12o (144 x 85 mm). Title within woodcut border, headpieces and initials (light browning and spotting). Contemporary vellum. Quarter morocco blue folding case (a few small holes and loose stitching toward foot). Provenance: John Dickinson (1732-1808) Continental Congressman from Pennsylvania and Deleware, delegate to the U.S. Constitutional Convention, President of Deleware and President of Pennsylvania (ink signature on title page); Maria D. Logan (d. 1860) John Dickinson's daughter (ink signature on lower cover).
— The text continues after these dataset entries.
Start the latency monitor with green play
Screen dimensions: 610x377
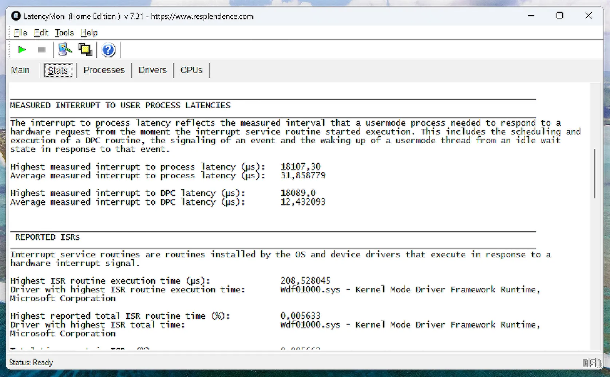pos(22,50)
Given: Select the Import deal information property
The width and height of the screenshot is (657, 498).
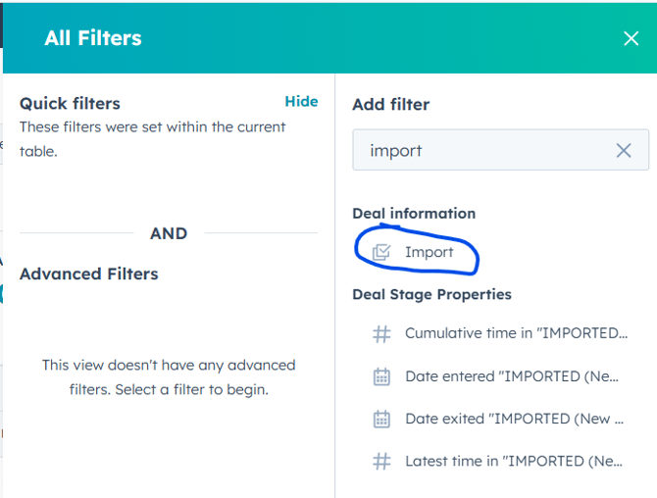Looking at the screenshot, I should [x=429, y=252].
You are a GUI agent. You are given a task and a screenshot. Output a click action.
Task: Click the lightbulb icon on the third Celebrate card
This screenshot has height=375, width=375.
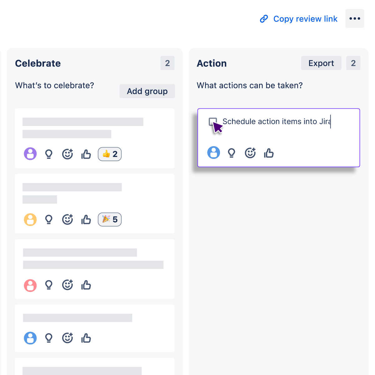tap(49, 285)
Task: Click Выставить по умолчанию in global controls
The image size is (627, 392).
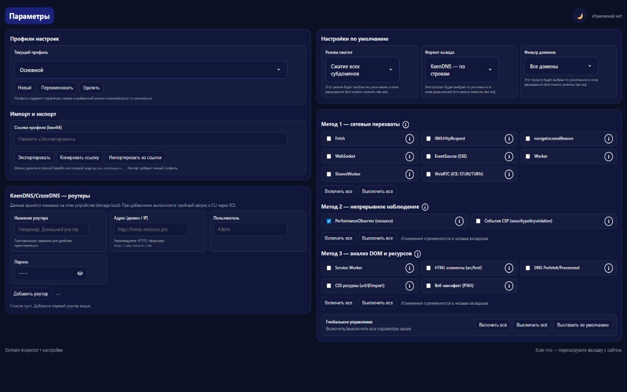Action: 583,324
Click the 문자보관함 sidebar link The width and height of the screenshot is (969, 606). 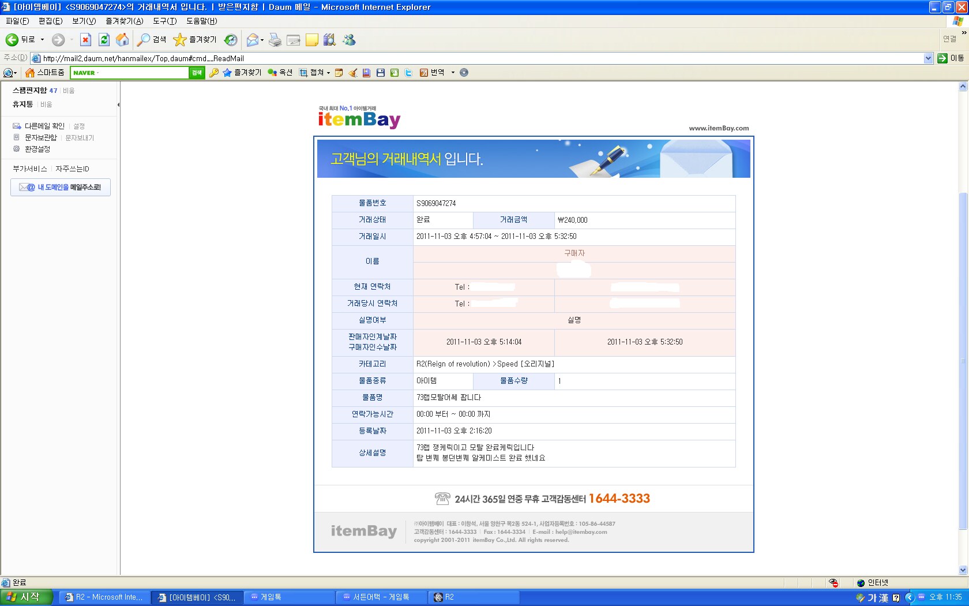(x=40, y=137)
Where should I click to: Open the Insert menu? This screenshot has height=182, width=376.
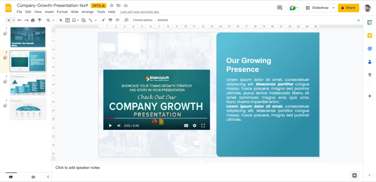click(49, 12)
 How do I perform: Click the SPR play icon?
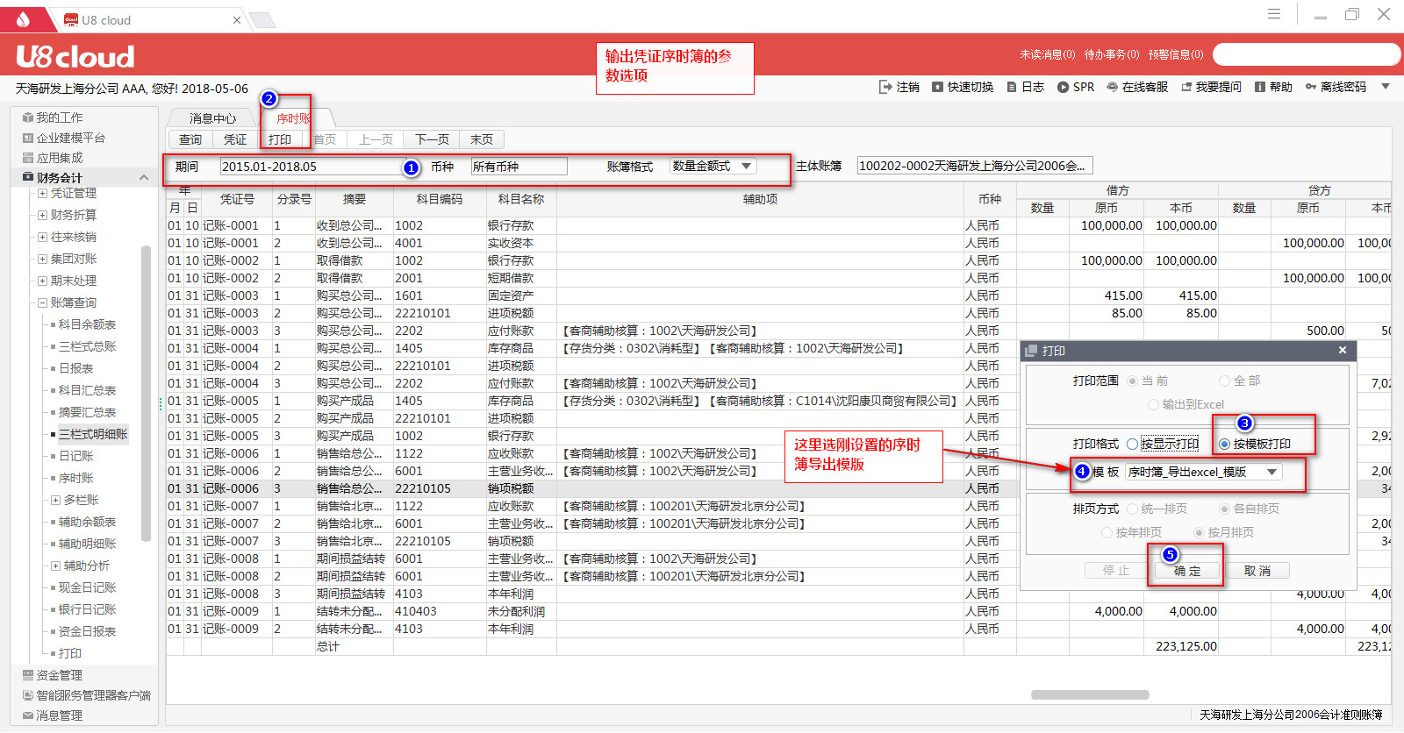click(x=1063, y=87)
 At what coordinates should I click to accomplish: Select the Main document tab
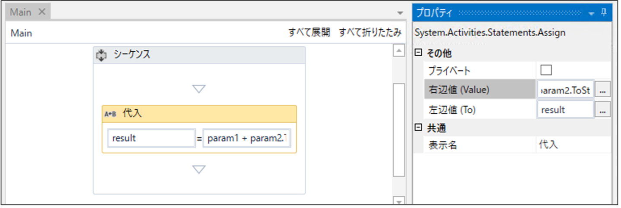point(21,12)
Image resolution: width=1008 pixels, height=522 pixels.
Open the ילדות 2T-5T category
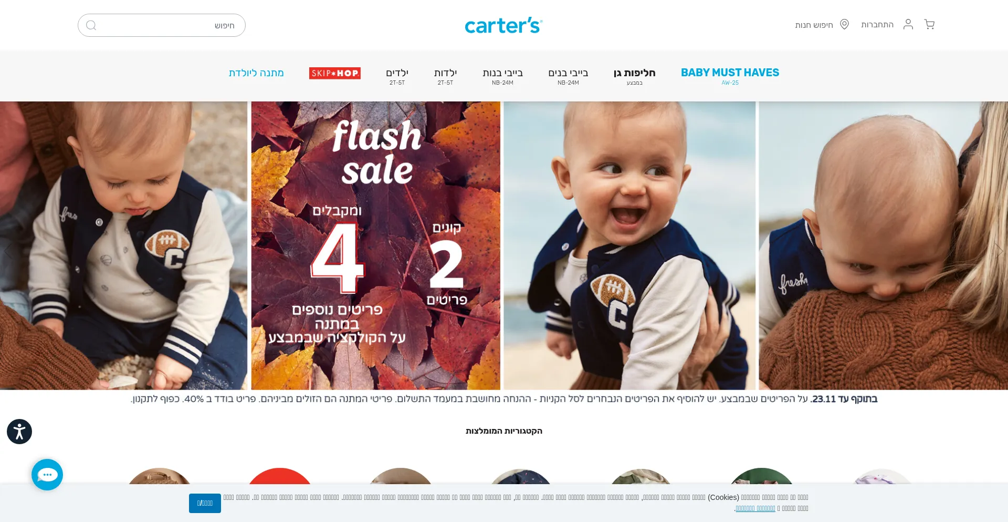pyautogui.click(x=445, y=76)
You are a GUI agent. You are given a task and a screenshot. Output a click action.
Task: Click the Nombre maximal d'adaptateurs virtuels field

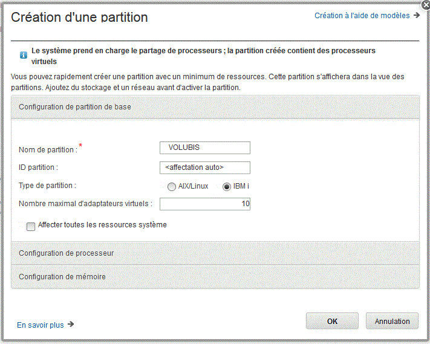205,204
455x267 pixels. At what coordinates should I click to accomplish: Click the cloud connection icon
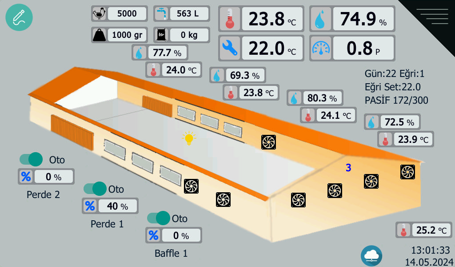(x=371, y=255)
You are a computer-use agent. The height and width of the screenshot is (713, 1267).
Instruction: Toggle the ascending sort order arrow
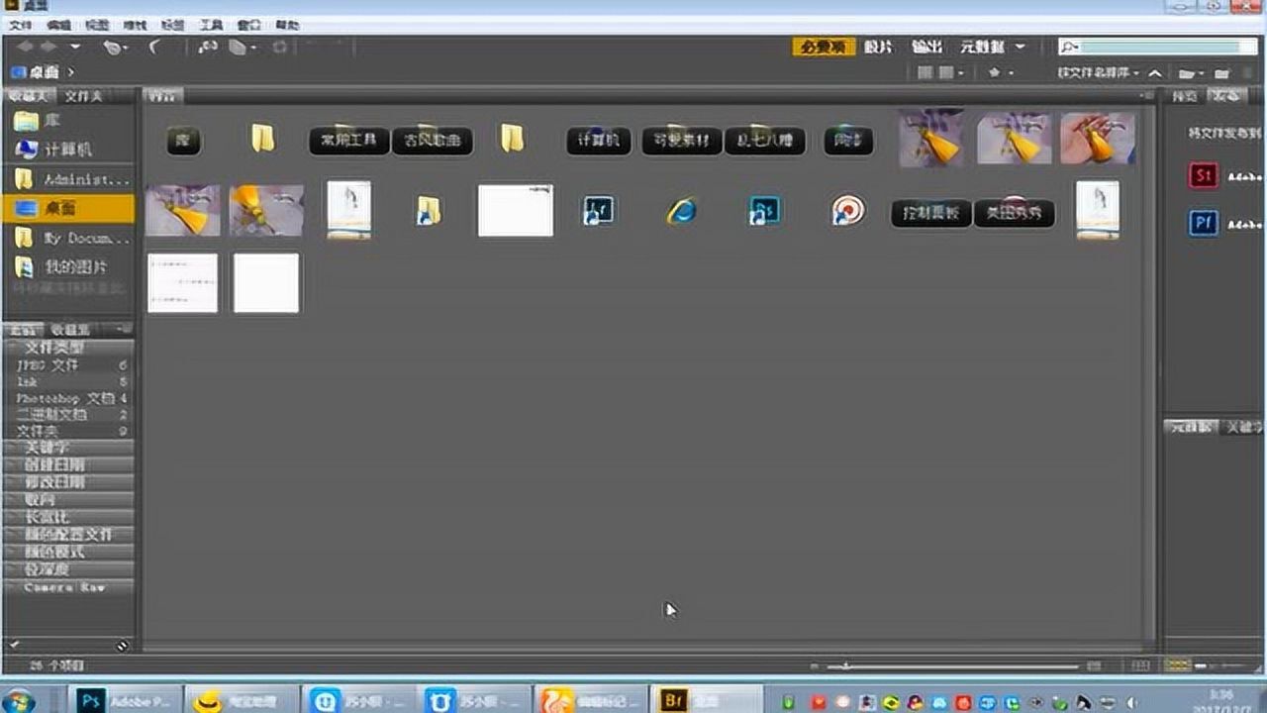pyautogui.click(x=1156, y=73)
Fifth edition in English of More's classic work bearing the ownership signature of John Dickinson, a statesman, and a political pamphleteer. More's most famous literary work, a description of an ideal commonwealth, was written in Latin in 1515-16 and first published in Louvain (1516). It was influenced by Plato's Republic, St. Augustine's De civitate Dei, Vespucci's accounts of the New World, and Erasmus's Institutio principis Christiani. Utopia "was written, like Gulliver's Travels, as a tract for the times, to rub in the lesson of Erasmus; it inveighs against the new statesmanship of all-powerful autocracy and the new economics of large enclosures and the destruction of the old common-field agriculture, just as it pleads for religious tolerance and universal education" (PMM). STC 18098.